Portrait of the Attendant General Count Evgraf Fedotovich Komarovsky (1769-1843)

The artist is Vogel

Komarovsky Evgraf Fedotovich (1769-1843)-Count, Adjutant General, Infantry General. The son of a small court official. Warrant Officer of the Life Guards of the Izmailovsky Regiment (1792). Adjutant of Grand Duke Konstantin Pavlovich, with whom he participated in the Italian and Swiss campaigns a. AT. Suvorov. Major General (1799), Adjutant General (1801), Count of the Holy Roman Empire (1803). Assistant to the St. Petersburg Military Governor (1801), internal guard inspector (1811), temporary military governor of St. Petersburg (1824). In 1828 he was made to the generals from infantry and appointed senator.

It is depicted in the General General Uniform, on the epaulettes of the monogram of Emperor Alexander I. Order: St. Vladimir of the 2nd degree (October 5, 1813, the cross on the neck and the star; the signs of the order are attributed later), St. Anna of the 1st degree (March 16, 1806, tape), the Commander Cross of the Order of St. John of Jerusalem (Maltese Cross, October 29, 1799), the Sardinsky cross of Lazarus and Mauritius of the 3rd degree (received until 1802). Portrait Gallery of the Russian Museum. Persons of Russia. SPb. 2012. With. 75.

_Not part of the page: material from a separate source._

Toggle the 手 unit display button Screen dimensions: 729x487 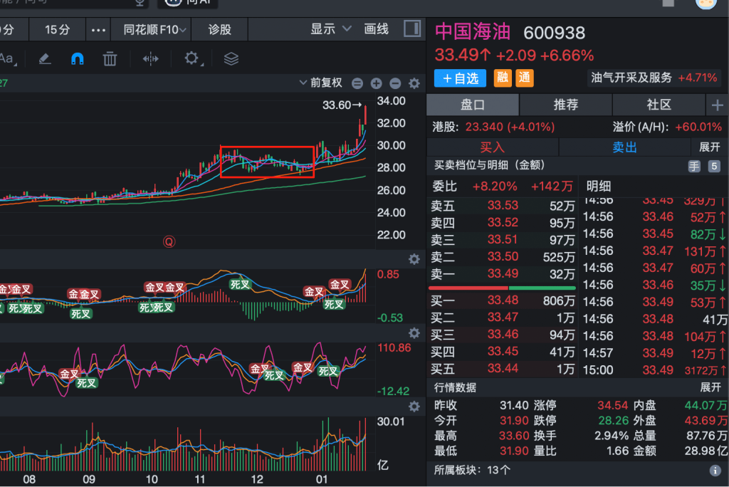click(694, 166)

Visual and technological research of the signature of the artist, which has always been signed as "Vogel", led to the correct reading of the first title letter. Dates from the time of the artist’s arrival in St. Petersburg (December 1808) and the beginning of 1812, when, by decree of the emperor of the lands of the collars, the uniform became rectangular and fastened with hooks (Glinka in.M. Russian military costume of the XVIII – early twentieth century. L., 1988. With.41.)